Document text
I thought a lot this summer about the nature of backpacking and how strange it is. Most of the people I met on the trail were on a diet closer to what I started with, and many of them were out there for five to six months. Most people hike the trails to get closer to nature in some way, but how can you commune with your surroundings when the things you put in your body are so far from anything resembling a product of nature? I hope to continue backpacking in the future, and I intend to continue exploring what it means to be an ethical eater on the trail.

For now, I’m eating as many fresh veggies as I can get my hands on.

*The Gatorade powder is something I never got rid of, since it’s less a “food” than a way to make sure I stayed hydrated. I didn’t feel good about it, but I also wasn’t willing to take the risk of dehydration.

Wednesday, November 14, 2012

How Good is Good Enough?

Farmers’ Market intern Sadie Weinberger ‘14 on the challenges presented by trying to figure out how to eat ethically:

I became a vegan at the start of the academic year, at the same time I moved into my off-campus house. I’d been feeling it out over the summer—I filled the refrigerator with Earth Balance and soymilk and popsicles galore—but living with a certain steadfastly omnivorous roommate made commitment a little difficult. Now, for the first time in my life, I am responsible for everything I put into my body, and it causes the sort of crisis that so often accompanies freedom of choice: how good is good enough?

I am vegan because I object to the practices by which the majority of animal products are produced in this country, mostly for environmental reasons. I have no moral objection to the consumption of animal products like dairy and eggs, but I find it easier to commit to the whole lifestyle rather than to try to pick and choose which sources I trust.

Record extracts
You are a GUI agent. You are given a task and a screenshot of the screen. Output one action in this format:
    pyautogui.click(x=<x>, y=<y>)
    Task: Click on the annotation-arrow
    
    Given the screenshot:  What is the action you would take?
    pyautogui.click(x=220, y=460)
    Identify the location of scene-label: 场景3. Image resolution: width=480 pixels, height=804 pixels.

==

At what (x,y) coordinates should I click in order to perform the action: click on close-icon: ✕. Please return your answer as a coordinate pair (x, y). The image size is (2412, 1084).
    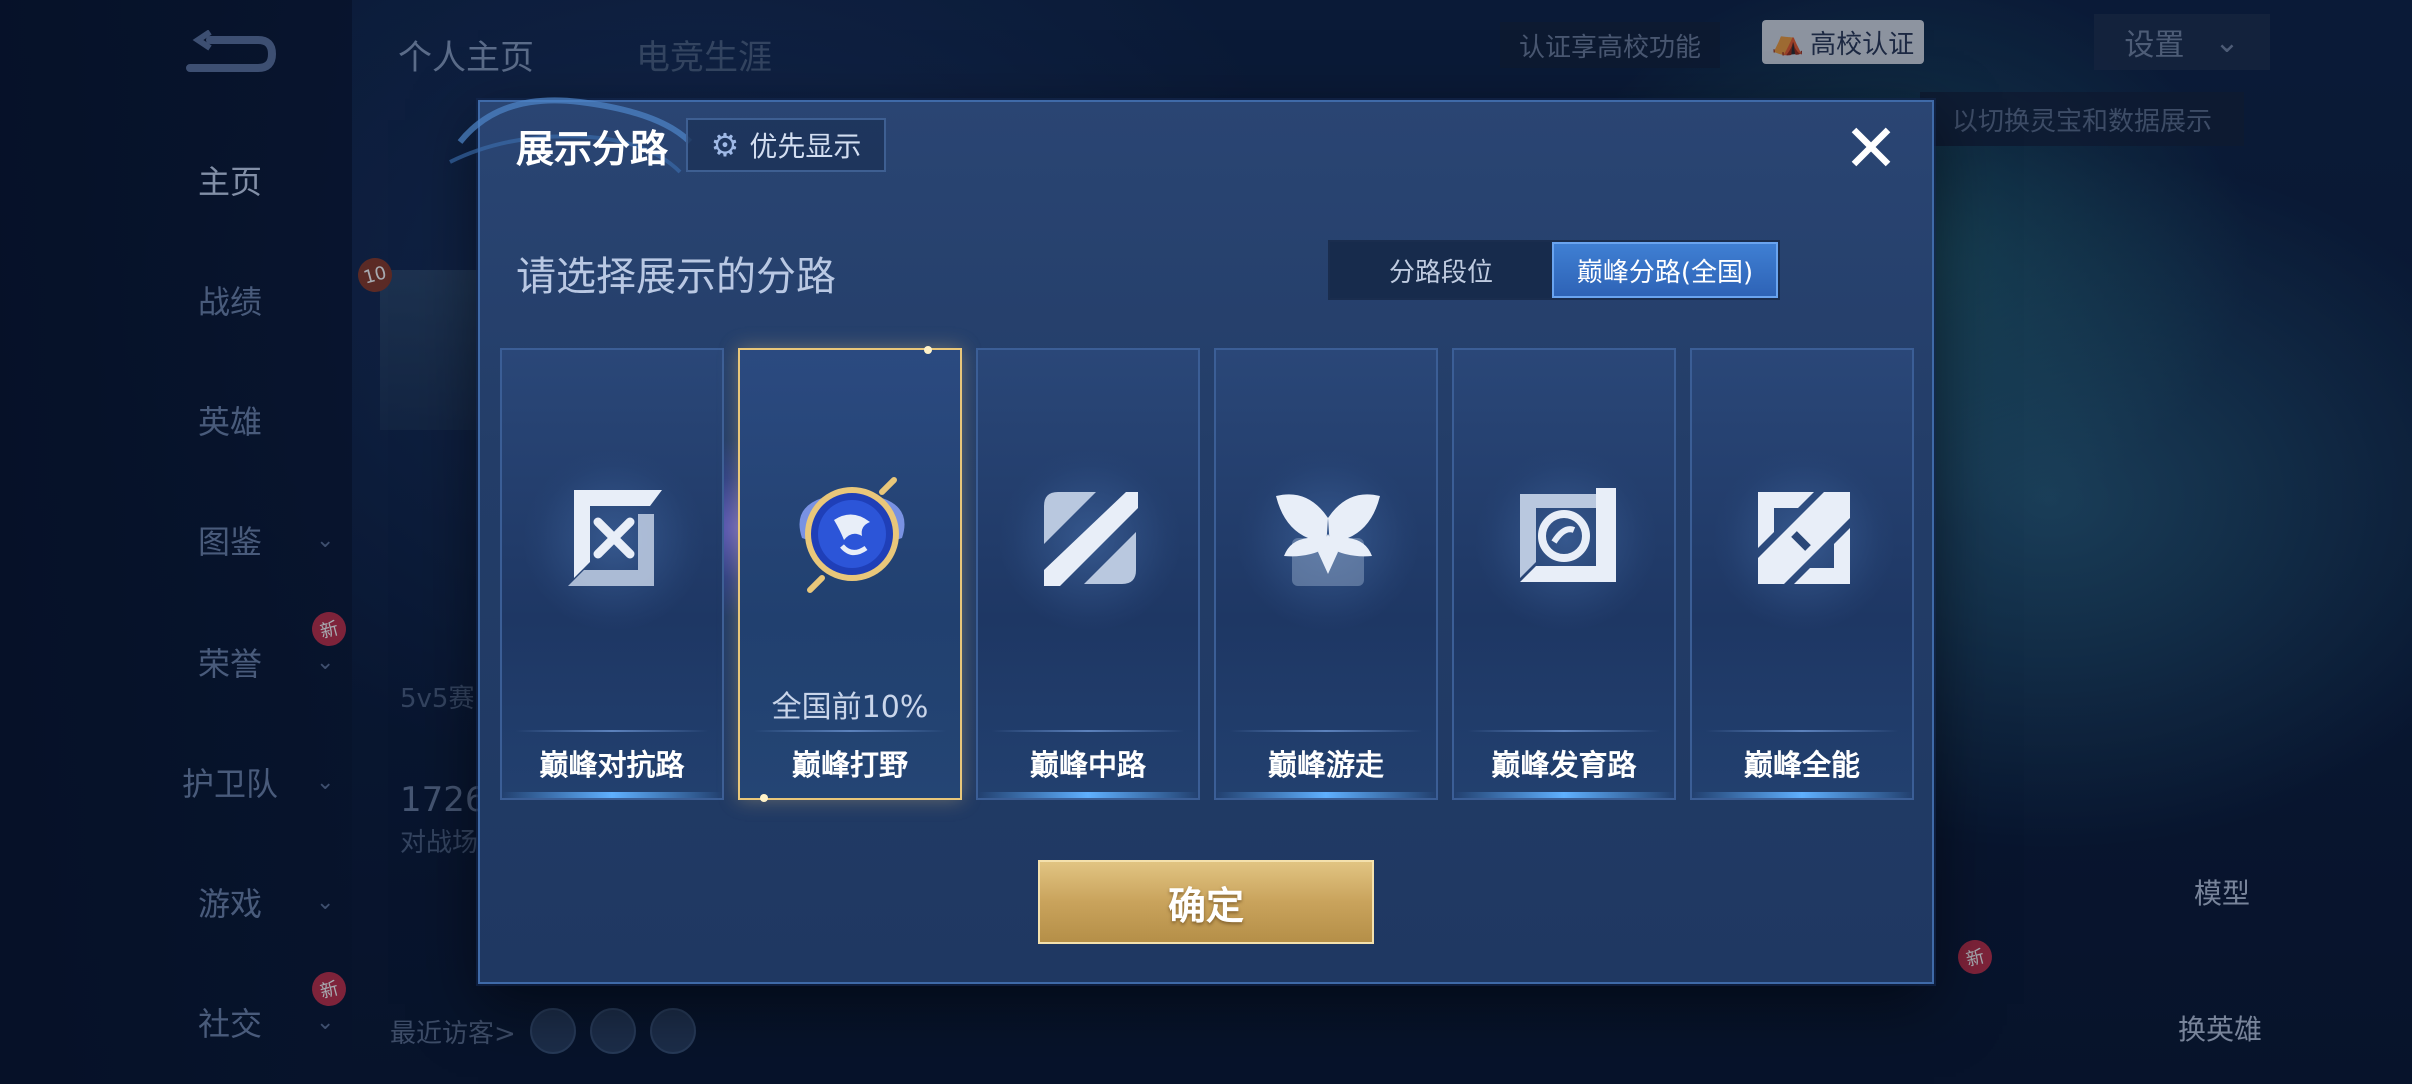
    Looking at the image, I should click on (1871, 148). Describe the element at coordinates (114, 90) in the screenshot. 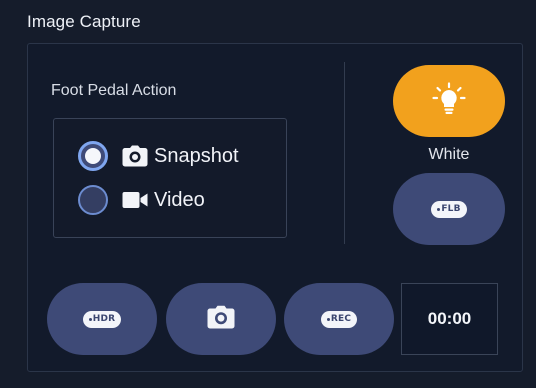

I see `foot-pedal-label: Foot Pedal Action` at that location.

Task requirements
(1) In the passage on ethical eating, when did Sadie Weinberger become a vegan?
(2) Summarize the passage on ethical eating in two sentences.
(3) Carry on the passage on ethical eating from its final sentence.

Outputs in order
(1) At the start of the academic year, at the same time as the move into an off-campus house.

(2) A backpacker observes that most people on the trail eat food far removed from anything natural and plans to keep exploring what ethical eating means while backpacking. In a separate post, Farmers' Market intern Sadie Weinberger describes going vegan at the start of the academic year, mostly out of environmental objections to how animal products are made, and wrestles with the question of how good is good enough.

(3)
But my convictions on the matter of the environment create problems like, am I still allowed to eat Oreos? Oreos are technically vegan, and they are undeniably delicious, but their production also has a negative effect on the environment. So does the fact that I buy my vegetables at the farmer’s market and refrain from eating cheese really make my contribution any greater than anyone else’s?

And problems like, don’t I have an obligation to support farmers who provide alternatives to factory farming? It is somewhat unrealistic to expect that a significant percent of the population will be going vegan anytime soon, and in the meantime, most people will continue to consume animal products produced by factory farming. By refraining from eating any animal products, am I also hurting farmers that use humane and sustainable practices?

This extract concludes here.